— Start The input —

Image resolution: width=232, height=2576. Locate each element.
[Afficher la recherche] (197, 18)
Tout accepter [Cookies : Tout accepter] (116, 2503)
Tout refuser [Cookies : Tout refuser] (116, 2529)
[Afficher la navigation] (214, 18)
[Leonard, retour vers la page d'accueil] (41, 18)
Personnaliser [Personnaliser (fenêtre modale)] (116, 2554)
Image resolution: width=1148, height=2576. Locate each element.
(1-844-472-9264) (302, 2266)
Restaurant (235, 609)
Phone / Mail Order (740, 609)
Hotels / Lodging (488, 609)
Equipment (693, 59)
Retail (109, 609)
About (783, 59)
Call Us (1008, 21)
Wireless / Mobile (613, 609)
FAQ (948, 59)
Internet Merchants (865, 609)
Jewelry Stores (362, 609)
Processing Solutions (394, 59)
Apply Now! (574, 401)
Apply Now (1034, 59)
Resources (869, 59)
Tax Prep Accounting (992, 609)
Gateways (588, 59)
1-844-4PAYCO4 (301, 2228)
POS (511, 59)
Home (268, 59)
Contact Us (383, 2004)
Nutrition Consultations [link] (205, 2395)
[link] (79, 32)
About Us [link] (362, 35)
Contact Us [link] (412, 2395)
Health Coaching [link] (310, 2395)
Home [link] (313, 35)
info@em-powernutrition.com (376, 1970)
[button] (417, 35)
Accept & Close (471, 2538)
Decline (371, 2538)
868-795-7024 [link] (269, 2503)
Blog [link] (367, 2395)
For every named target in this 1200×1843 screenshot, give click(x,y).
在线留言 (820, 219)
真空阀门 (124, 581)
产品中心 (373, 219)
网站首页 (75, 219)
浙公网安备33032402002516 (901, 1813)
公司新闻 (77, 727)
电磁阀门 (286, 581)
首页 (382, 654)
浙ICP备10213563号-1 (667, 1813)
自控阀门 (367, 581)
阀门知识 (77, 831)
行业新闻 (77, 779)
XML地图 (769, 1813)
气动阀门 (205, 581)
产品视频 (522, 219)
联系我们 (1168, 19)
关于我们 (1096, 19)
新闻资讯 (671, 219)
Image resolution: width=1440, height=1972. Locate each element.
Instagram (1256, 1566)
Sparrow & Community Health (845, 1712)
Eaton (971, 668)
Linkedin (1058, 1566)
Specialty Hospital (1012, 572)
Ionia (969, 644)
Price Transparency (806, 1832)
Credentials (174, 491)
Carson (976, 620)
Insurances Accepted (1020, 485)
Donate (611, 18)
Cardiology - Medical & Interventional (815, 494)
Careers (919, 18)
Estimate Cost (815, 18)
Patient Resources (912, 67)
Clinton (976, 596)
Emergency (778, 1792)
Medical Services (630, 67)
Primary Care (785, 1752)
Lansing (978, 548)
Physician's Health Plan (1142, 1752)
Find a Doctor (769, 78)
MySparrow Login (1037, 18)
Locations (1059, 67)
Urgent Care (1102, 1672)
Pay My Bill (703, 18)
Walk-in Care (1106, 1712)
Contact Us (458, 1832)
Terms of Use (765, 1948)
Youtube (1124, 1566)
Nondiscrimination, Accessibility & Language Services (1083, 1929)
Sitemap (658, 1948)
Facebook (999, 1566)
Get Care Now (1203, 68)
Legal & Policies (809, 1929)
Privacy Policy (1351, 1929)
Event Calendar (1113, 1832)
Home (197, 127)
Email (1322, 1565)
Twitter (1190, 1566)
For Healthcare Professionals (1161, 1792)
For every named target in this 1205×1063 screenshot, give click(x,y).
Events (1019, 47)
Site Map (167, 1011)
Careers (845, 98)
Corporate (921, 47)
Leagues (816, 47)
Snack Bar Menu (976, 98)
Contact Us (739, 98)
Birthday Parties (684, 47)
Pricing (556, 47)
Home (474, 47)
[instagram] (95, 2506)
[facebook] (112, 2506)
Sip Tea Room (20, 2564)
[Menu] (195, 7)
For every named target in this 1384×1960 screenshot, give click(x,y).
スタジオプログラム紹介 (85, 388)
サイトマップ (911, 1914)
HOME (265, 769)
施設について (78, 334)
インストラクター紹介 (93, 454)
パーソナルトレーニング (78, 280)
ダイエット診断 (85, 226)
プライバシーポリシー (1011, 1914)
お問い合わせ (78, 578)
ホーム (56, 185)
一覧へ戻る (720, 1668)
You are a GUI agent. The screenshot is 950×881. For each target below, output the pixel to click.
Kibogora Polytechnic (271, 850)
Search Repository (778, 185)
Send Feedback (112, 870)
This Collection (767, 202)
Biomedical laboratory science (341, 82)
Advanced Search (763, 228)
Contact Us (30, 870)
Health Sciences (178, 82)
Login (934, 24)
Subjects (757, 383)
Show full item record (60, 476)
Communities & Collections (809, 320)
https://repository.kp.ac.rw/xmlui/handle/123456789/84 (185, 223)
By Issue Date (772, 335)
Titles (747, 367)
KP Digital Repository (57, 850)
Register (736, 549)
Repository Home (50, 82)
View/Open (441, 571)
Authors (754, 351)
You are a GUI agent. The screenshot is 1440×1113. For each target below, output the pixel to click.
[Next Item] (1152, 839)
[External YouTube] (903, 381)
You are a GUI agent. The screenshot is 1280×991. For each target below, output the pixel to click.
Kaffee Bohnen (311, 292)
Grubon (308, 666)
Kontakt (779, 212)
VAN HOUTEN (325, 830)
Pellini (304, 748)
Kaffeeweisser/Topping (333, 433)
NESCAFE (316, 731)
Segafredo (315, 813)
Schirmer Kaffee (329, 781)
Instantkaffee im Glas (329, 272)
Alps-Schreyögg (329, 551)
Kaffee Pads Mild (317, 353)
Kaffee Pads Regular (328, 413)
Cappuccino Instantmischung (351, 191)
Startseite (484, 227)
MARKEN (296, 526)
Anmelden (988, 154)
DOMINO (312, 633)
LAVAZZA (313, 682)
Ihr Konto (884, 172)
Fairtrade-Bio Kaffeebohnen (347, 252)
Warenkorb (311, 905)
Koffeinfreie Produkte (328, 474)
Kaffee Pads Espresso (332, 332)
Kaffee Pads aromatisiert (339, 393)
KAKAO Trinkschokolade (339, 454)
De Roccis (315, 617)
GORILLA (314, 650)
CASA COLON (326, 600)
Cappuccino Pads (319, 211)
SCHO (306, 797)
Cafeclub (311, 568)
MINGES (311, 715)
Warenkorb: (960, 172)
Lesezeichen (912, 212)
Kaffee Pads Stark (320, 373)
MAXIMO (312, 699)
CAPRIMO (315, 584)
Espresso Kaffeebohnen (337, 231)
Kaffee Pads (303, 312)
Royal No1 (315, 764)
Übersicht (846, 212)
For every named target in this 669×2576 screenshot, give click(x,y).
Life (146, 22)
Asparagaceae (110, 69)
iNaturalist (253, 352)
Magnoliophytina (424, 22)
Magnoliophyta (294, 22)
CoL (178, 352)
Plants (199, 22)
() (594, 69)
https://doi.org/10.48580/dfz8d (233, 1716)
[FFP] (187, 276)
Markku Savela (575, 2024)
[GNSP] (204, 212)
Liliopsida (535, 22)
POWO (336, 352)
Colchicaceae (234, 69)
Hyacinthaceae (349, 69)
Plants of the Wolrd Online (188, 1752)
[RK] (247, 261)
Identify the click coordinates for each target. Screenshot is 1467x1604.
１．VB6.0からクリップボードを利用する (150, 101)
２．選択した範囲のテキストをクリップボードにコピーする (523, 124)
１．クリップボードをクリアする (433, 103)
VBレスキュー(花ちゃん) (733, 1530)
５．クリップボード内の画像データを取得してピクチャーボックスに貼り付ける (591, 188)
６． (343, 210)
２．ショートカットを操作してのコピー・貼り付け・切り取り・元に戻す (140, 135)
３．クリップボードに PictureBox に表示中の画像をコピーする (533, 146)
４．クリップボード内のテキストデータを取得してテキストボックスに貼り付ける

— End The input —

Task description :: Reproduce every line above, character for character, with nothing changed, added, or left out.

Written solution ::
Image resolution: width=232, height=2576. Locate each element.
[Afficher la recherche] (197, 18)
Tout accepter [Cookies : Tout accepter] (116, 2503)
Tout refuser [Cookies : Tout refuser] (116, 2529)
[Afficher la navigation] (214, 18)
[Leonard, retour vers la page d'accueil] (41, 18)
Personnaliser [Personnaliser (fenêtre modale)] (116, 2554)
Image resolution: width=1148, height=2576. Locate each element.
(1-844-472-9264) (302, 2266)
Restaurant (235, 609)
Phone / Mail Order (740, 609)
Hotels / Lodging (488, 609)
Equipment (693, 59)
Retail (109, 609)
About (783, 59)
Call Us (1008, 21)
Wireless / Mobile (613, 609)
FAQ (948, 59)
Internet Merchants (865, 609)
Jewelry Stores (362, 609)
Processing Solutions (394, 59)
Apply Now! (574, 401)
Apply Now (1034, 59)
Resources (869, 59)
Tax Prep Accounting (992, 609)
Gateways (588, 59)
1-844-4PAYCO4 (301, 2228)
POS (511, 59)
Home (268, 59)
Contact Us (383, 2004)
Nutrition Consultations [link] (205, 2395)
[link] (79, 32)
About Us [link] (362, 35)
Contact Us [link] (412, 2395)
Health Coaching [link] (310, 2395)
Home [link] (313, 35)
info@em-powernutrition.com (376, 1970)
[button] (417, 35)
Accept & Close (471, 2538)
Decline (371, 2538)
868-795-7024 [link] (269, 2503)
Blog [link] (367, 2395)
For every named target in this 1200×1843 screenshot, give click(x,y).
在线留言 (820, 219)
真空阀门 (124, 581)
产品中心 (373, 219)
网站首页 (75, 219)
浙公网安备33032402002516 (901, 1813)
公司新闻 (77, 727)
电磁阀门 (286, 581)
首页 (382, 654)
浙ICP备10213563号-1 (667, 1813)
自控阀门 (367, 581)
阀门知识 (77, 831)
行业新闻 (77, 779)
XML地图 (769, 1813)
气动阀门 (205, 581)
产品视频 (522, 219)
联系我们 (1168, 19)
关于我们 (1096, 19)
新闻资讯 (671, 219)
Image resolution: width=1440, height=1972. Locate each element.
Instagram (1256, 1566)
Sparrow & Community Health (845, 1712)
Eaton (971, 668)
Linkedin (1058, 1566)
Specialty Hospital (1012, 572)
Ionia (969, 644)
Price Transparency (806, 1832)
Credentials (174, 491)
Carson (976, 620)
Insurances Accepted (1020, 485)
Donate (611, 18)
Cardiology - Medical & Interventional (815, 494)
Careers (919, 18)
Estimate Cost (815, 18)
Patient Resources (912, 67)
Clinton (976, 596)
Emergency (778, 1792)
Medical Services (630, 67)
Primary Care (785, 1752)
Lansing (978, 548)
Physician's Health Plan (1142, 1752)
Find a Doctor (769, 78)
MySparrow Login (1037, 18)
Locations (1059, 67)
Urgent Care (1102, 1672)
Pay My Bill (703, 18)
Walk-in Care (1106, 1712)
Contact Us (458, 1832)
Terms of Use (765, 1948)
Youtube (1124, 1566)
Nondiscrimination, Accessibility & Language Services (1083, 1929)
Sitemap (658, 1948)
Facebook (999, 1566)
Get Care Now (1203, 68)
Legal & Policies (809, 1929)
Privacy Policy (1351, 1929)
Event Calendar (1113, 1832)
Home (197, 127)
Email (1322, 1565)
Twitter (1190, 1566)
For Healthcare Professionals (1161, 1792)
For every named target in this 1205×1063 screenshot, give click(x,y).
Events (1019, 47)
Site Map (167, 1011)
Careers (845, 98)
Corporate (921, 47)
Leagues (816, 47)
Snack Bar Menu (976, 98)
Contact Us (739, 98)
Birthday Parties (684, 47)
Pricing (556, 47)
Home (474, 47)
[instagram] (95, 2506)
[facebook] (112, 2506)
Sip Tea Room (20, 2564)
[Menu] (195, 7)
For every named target in this 1384×1960 screenshot, give click(x,y).
スタジオプログラム紹介 (85, 388)
サイトマップ (911, 1914)
HOME (265, 769)
施設について (78, 334)
インストラクター紹介 (93, 454)
パーソナルトレーニング (78, 280)
ダイエット診断 (85, 226)
プライバシーポリシー (1011, 1914)
お問い合わせ (78, 578)
ホーム (56, 185)
一覧へ戻る (720, 1668)
You are a GUI agent. The screenshot is 950×881. For each target below, output the pixel to click.
Kibogora Polytechnic (271, 850)
Search Repository (778, 185)
Send Feedback (112, 870)
This Collection (767, 202)
Biomedical laboratory science (341, 82)
Advanced Search (763, 228)
Contact Us (30, 870)
Health Sciences (178, 82)
Login (934, 24)
Subjects (757, 383)
Show full item record (60, 476)
Communities & Collections (809, 320)
https://repository.kp.ac.rw/xmlui/handle/123456789/84 (185, 223)
By Issue Date (772, 335)
Titles (747, 367)
KP Digital Repository (57, 850)
Register (736, 549)
Repository Home (50, 82)
View/Open (441, 571)
Authors (754, 351)
You are a GUI agent. The screenshot is 1440×1113. For each target below, output the pixel to click.
[Next Item] (1152, 839)
[External YouTube] (903, 381)
You are a GUI agent. The screenshot is 1280×991. For each target below, output the pixel to click.
Kaffee Bohnen (311, 292)
Grubon (308, 666)
Kontakt (779, 212)
VAN HOUTEN (325, 830)
Pellini (304, 748)
Kaffeeweisser/Topping (333, 433)
NESCAFE (316, 731)
Segafredo (315, 813)
Schirmer Kaffee (329, 781)
Instantkaffee im Glas (329, 272)
Alps-Schreyögg (329, 551)
Kaffee Pads Mild (317, 353)
Kaffee Pads Regular (328, 413)
Cappuccino Instantmischung (351, 191)
Startseite (484, 227)
MARKEN (296, 526)
Anmelden (988, 154)
DOMINO (312, 633)
LAVAZZA (313, 682)
Ihr Konto (884, 172)
Fairtrade-Bio Kaffeebohnen (347, 252)
Warenkorb (311, 905)
Koffeinfreie Produkte (328, 474)
Kaffee Pads Espresso (332, 332)
Kaffee Pads aromatisiert (339, 393)
KAKAO Trinkschokolade (339, 454)
De Roccis (315, 617)
GORILLA (314, 650)
CASA COLON (326, 600)
Cappuccino Pads (319, 211)
SCHO (306, 797)
Cafeclub (311, 568)
MINGES (311, 715)
Warenkorb: (960, 172)
Lesezeichen (912, 212)
Kaffee Pads Stark (320, 373)
MAXIMO (312, 699)
CAPRIMO (315, 584)
Espresso Kaffeebohnen (337, 231)
Kaffee Pads (303, 312)
Royal No1 (315, 764)
Übersicht (846, 212)
For every named target in this 669×2576 screenshot, give click(x,y).
Life (146, 22)
Asparagaceae (110, 69)
iNaturalist (253, 352)
Magnoliophytina (424, 22)
Magnoliophyta (294, 22)
CoL (178, 352)
Plants (199, 22)
() (594, 69)
https://doi.org/10.48580/dfz8d (233, 1716)
[FFP] (187, 276)
Markku Savela (575, 2024)
[GNSP] (204, 212)
Liliopsida (535, 22)
POWO (336, 352)
Colchicaceae (234, 69)
Hyacinthaceae (349, 69)
Plants of the Wolrd Online (188, 1752)
[RK] (247, 261)
Identify the click coordinates for each target. Screenshot is 1467x1604.
１．VB6.0からクリップボードを利用する (150, 101)
２．選択した範囲のテキストをクリップボードにコピーする (523, 124)
１．クリップボードをクリアする (433, 103)
VBレスキュー(花ちゃん) (733, 1530)
５．クリップボード内の画像データを取得してピクチャーボックスに貼り付ける (591, 188)
６． (343, 210)
２．ショートカットを操作してのコピー・貼り付け・切り取り・元に戻す (140, 135)
３．クリップボードに PictureBox に表示中の画像をコピーする (533, 146)
４．クリップボード内のテキストデータを取得してテキストボックスに貼り付ける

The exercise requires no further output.